Een veelgebruikte indeling voor de ernst van fecale incontinentie werd geïntroduceerd door Parks (tabel),4 maar tot de dag van vandaag worden hierop modificaties voorgesteld, waarbij tegenwoordig ook de frequentie waarmee de incontinentie optreedt, wordt betrokken.5 Daar de indeling volgens Parks simpel is en veel gebruikt wordt in de literatuur, wordt hieraan in de praktijk nog vaak de voorkeur gegeven.

Wanneer men te maken krijgt met een patiënt met fecale incontinentie, dient men zich te realiseren dat deze waarschijnlijk een geweldige drempel heeft moeten overwinnen om erover te praten. In de benadering van de patiënt dient men hiermee rekening te houden. Een goed uitdiepen van de anamnese en een gedegen onderzoek daarna maken het de arts beter mogelijk erover te praten en de sociale betekenis van de klacht goed te schatten, hetgeen belangrijk is bij de eventuele besluitvorming. Voorts krijgt de behandelende arts in de meeste gevallen hierdoor al een goed oordeel over de oorzaak van de incontinentie. Het blijkt namelijk dat gericht zoeken naar afwijkingen, naar aanleiding van aanwijzingen in de anamnese, het nogal eens mogelijk maakt een waarschijnlijkheidsdiagnose te stellen die vervolgens door aanvullend onderzoek kan worden bevestigd.

Oorzaken van incontinentie

Zoals al uit de definitie duidelijk is, zal een goed samenspel tussen colon, rectum en sfinctermechanisme nodig zijn om continentie te waarborgen. Falen van uitsluitend één van deze drie onderdelen hoeft niet altijd tot incontinentie te leiden, maar falen van één met gering falen van een ander onderdeel leidt vrijwel altijd tot problemen.
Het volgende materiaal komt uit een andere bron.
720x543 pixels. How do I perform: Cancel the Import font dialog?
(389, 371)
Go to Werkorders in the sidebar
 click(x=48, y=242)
Een goed functionerend colon biedt de faeces in voldoende gebonden vorm en niet te snel aan het rectum aan, zodat dit de gelegenheid krijgt uit te rekken zonder defecatieprikkel. Ook moet de samenstelling van de faeces niet irriterend zijn voor de rectumwand.

Voorbeelden van falen van dit mechanisme zijn de incontinentie die kan optreden bij inflammatoire darmziekten of een ernstige gastro-enteritis, waarbij dunne faeces in snel tempo in het verder normale rectum komen en de incontinentie die kan optreden na resectie van het terminale ileum, waardoor een stoornis in de galstofwisseling ontstaat met een toename van de concentratie van galzouten in de faeces, hetgeen het rectum zeer gevoelig maakt voor vulling en een niet te beheersen drang tot defeceren kan geven.6

De belangrijkste functies van het rectum zijn de gewaarwording van vulling en de tijdelijke opslag van faeces. Het rectum is een uniek stuk van de darm omdat het in staat is een vrij groot volume te bevatten zonder noemenswaardige drukverhoging of propulsieve activiteit. Overal elders in de darm wordt vulling met drukverhoging gevolgd door mechanische activiteit, leidend tot verplaatsing van de inhoud in orale of aborale richting. Het rectum echter kan gevuld worden met 250 tot 350 ml voordat aandrang tot defeceren ontstaat. Prolaps van het rectum interfereert duidelijk met de opslagfunctie en kan daardoor incontinentie geven. Op eenzelfde wijze kan een intussusceptie van het rectum mechanisch de opslag belemmeren. Het geïnvagineerde rectosigmoïd vult daarbij het distale rectum, waarbij tevens door druk op de rectumwand een recto-anale distensiereflex zou kunnen worden uitgelokt.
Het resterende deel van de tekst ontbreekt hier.